À cette époque, Nageem est marié et père de famille. Il est électricien de profession et gagne « assez bien » sa vie. « Nous n’étions pas pauvres. J’avais de quoi subvenir aux besoins des miens et en extraire de l’argent pour mes doses. » Avec sa femme, à l’époque, « les choses allaient bien ». Mais à mesure qu’il devient plus dépendant de l’héroïne, Nageem se voit contraint aux pires bassesses : « Voler, à la maison ou chez des proches. Oui, je suis tombé aussi bas. Mais il y a encore pire… Je développais une stratégie pour embobiner ceux qui m’étaient proches pour leur emprunter de l’argent. Je ne leur disais pas que c’était pour me droguer évidemment. Mais je mentais. Je disais que j’avais des soucis à trouver du travail et nourrir ma famille. » Dans la foulée, il avait même vendu ses outils de travail !
Graduellement, ses mensonges sont mis au jour et Nageem est « rejeté, repoussé ». C’est à pareille époque qu’il fait le va-et-vient entre chez lui et la prison. C’est dans l’univers carcéral, en 2005, qu’il apprend qu’il est atteint du sida. « Ma première pensée, quand on m’a appris que j’étais séropositif, c’était de vouloir en finir avec ma vie. Je voulais tout simplement me suicider. » Se reprenant, l’homme élabore : « Dans ma tête, sida rime avec mort. Il n’y avait pas d’autre issue. Je ne pensais même pas à devoir me battre. »
Au départ, Nageem ne pouvait se résoudre à annoncer à son épouse sa maladie. « Je lui conseillais d’aller faire un dépistage », qui s’est révélé négatif. « Je remerciais Dieu de nous avoir épargné cela », confie notre interlocuteur. Mais les choses se sont néanmoins gâtées petit à petit au sein du couple. « Ma femme ne m’avait jamais été infidèle jusque-là. Ses proches lui ont mis en tête que cela ne valait pas la peine de vivre avec moi, parce que j’étais un paria, une ordure. » Pourtant, Nageem « multipliait les efforts pour que ma famille ne manque de rien, mais en vain ».
Même ses proches avaient fait une croix sur lui : « J’ai déjà dormi sur le pas de la porte de mon frère, le ventre vide.
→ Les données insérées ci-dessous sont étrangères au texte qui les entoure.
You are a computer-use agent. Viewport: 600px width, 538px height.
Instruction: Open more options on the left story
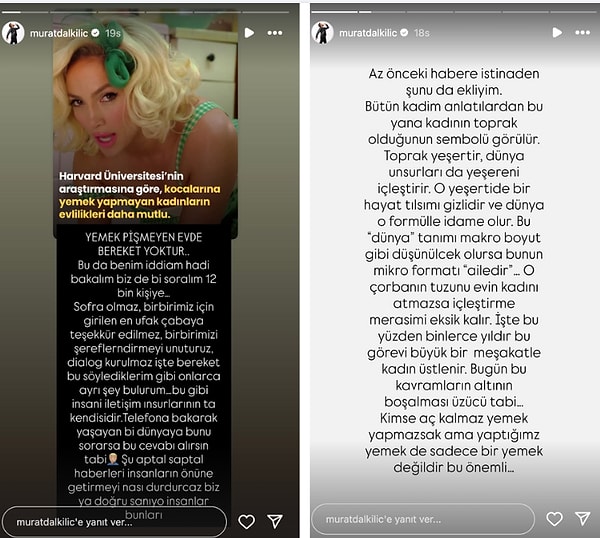tap(275, 33)
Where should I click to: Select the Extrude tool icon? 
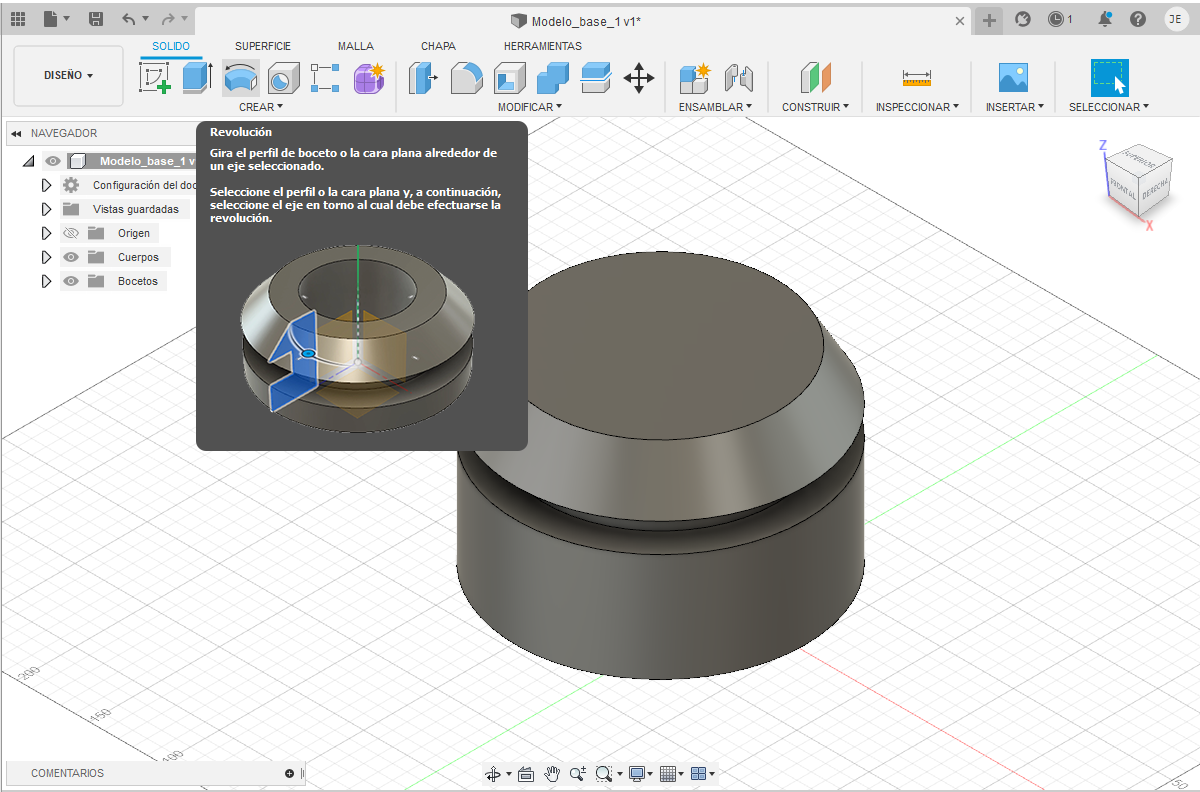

On n’a même pas pensé à me donner une assiette de nourriture. » La discrimination, « la malédiction d’être à la fois toxicomane et séropositif », dira-t-il, « je l’ai vécue de la part de ceux qui sont de mon sang », ajoutant : « On a jeté un verre d’eau dans lequel j’avais bu et cassé l’assiette dans laquelle on m’avait servi à manger. »
Si « mon coeur a été profondément blessé », sur le moment, raconte Nageem, avec le recul, il réalise que « c’est le manque d’informations et d’éducation qui les a conduits à avoir ce comportement », en précisant « comprendre » leur réaction. Et c’est l’une des raisons « pour lesquelles je veux avancer, parfaire mes connaissances afin d’aller disséminer le savoir partout dans le pays pour que d’autres toxicomanes et séropositifs n’aient pas à vivre mon calvaire ».